What to work on:
Skip the pictures and repeat each line of the data exactly.

--- Extracted entries Enclosed Below ---

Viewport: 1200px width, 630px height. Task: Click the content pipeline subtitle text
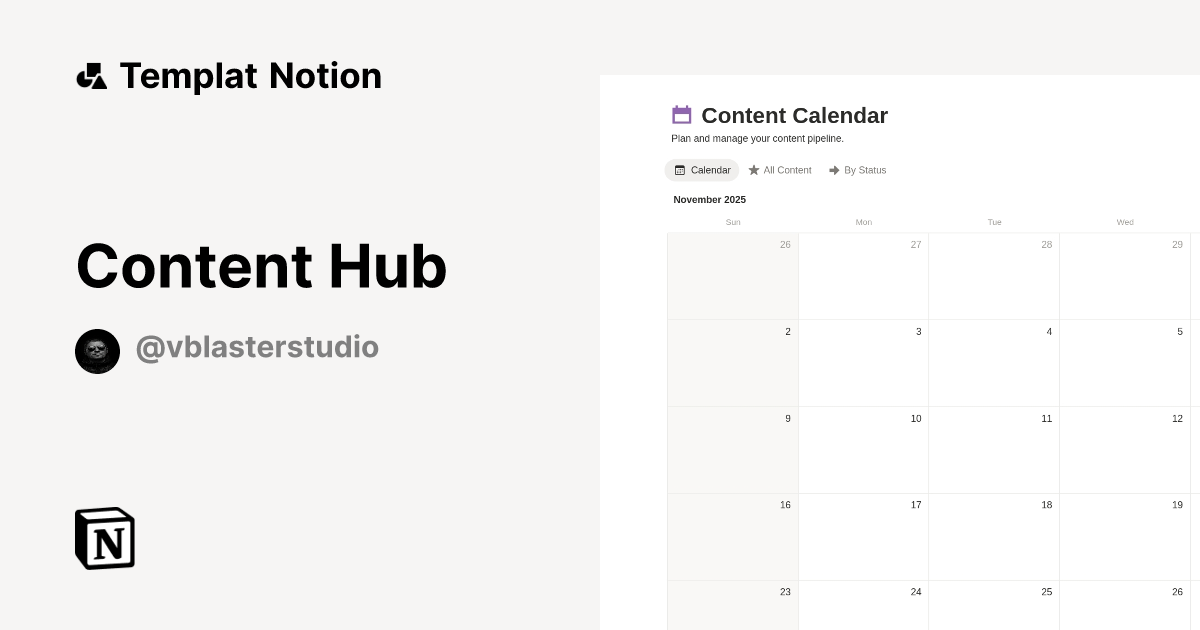pyautogui.click(x=757, y=138)
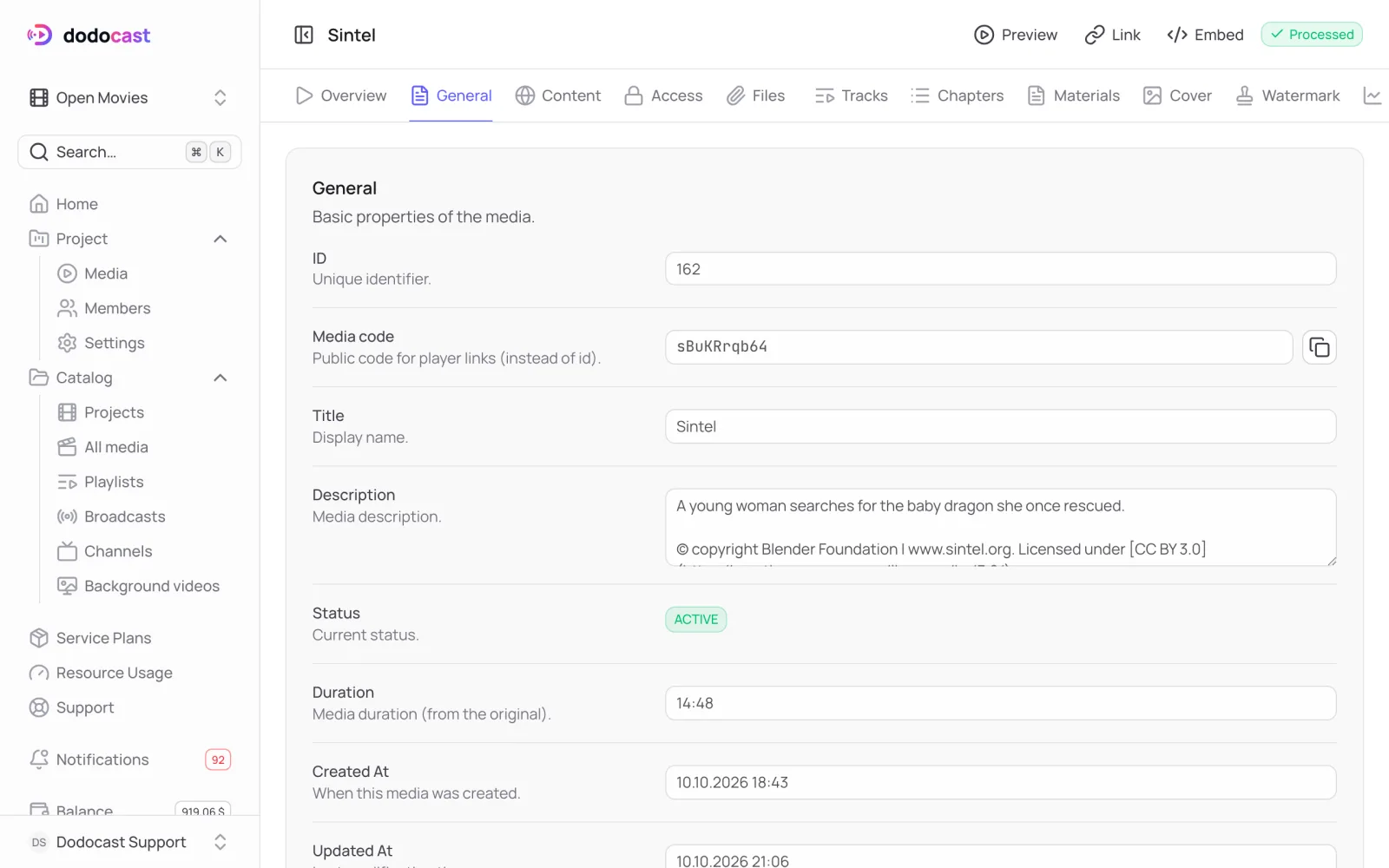Open the statistics chart tab icon

click(1373, 95)
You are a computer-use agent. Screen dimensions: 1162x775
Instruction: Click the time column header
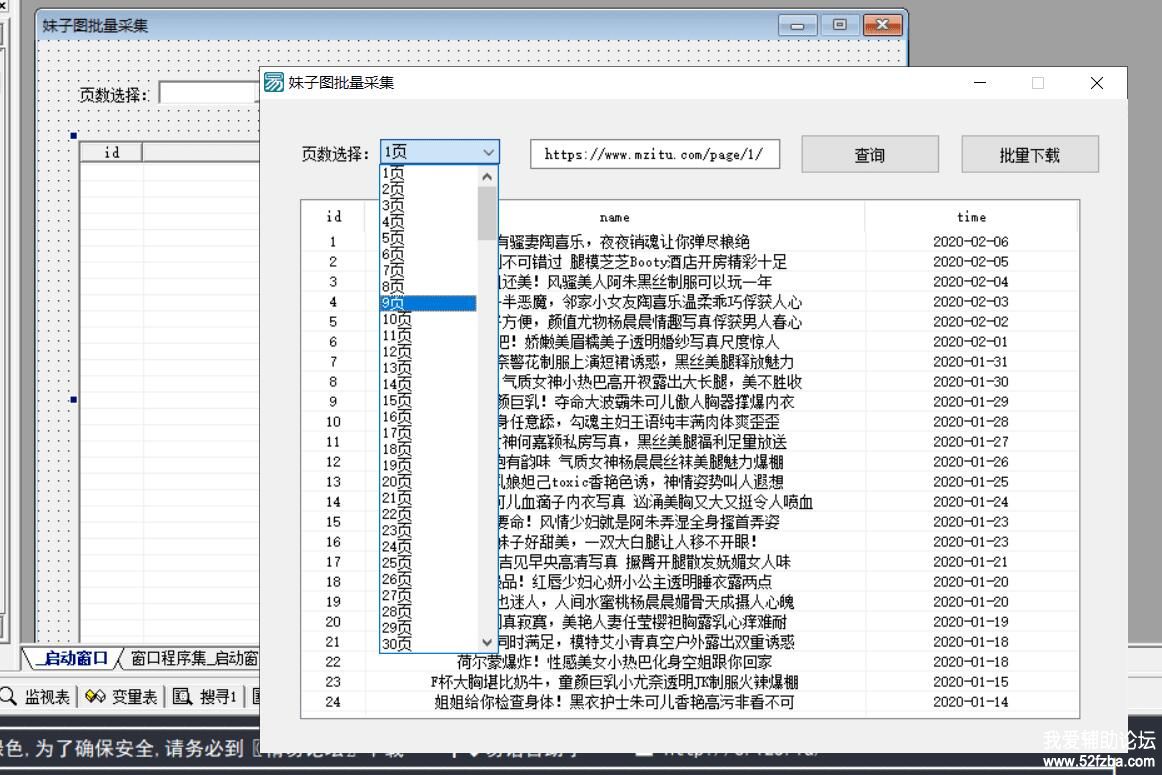(x=970, y=217)
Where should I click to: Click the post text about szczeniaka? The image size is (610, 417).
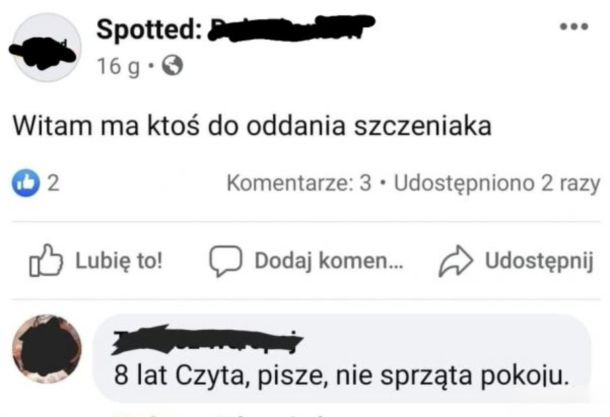coord(250,128)
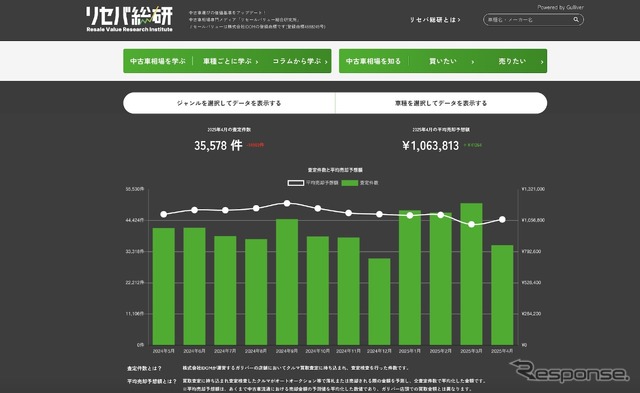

--- End of Enclosed Extracted entries ---

The answer:
Viewport: 1200px width, 630px height. Task: Click the content pipeline subtitle text
pyautogui.click(x=757, y=138)
Open the statistics chart tab icon

click(1373, 95)
You are a computer-use agent. Screen dimensions: 1162x775
Instruction: Click the time column header
(x=970, y=217)
Where should I click to: Click the post text about szczeniaka? The image size is (610, 417).
coord(250,128)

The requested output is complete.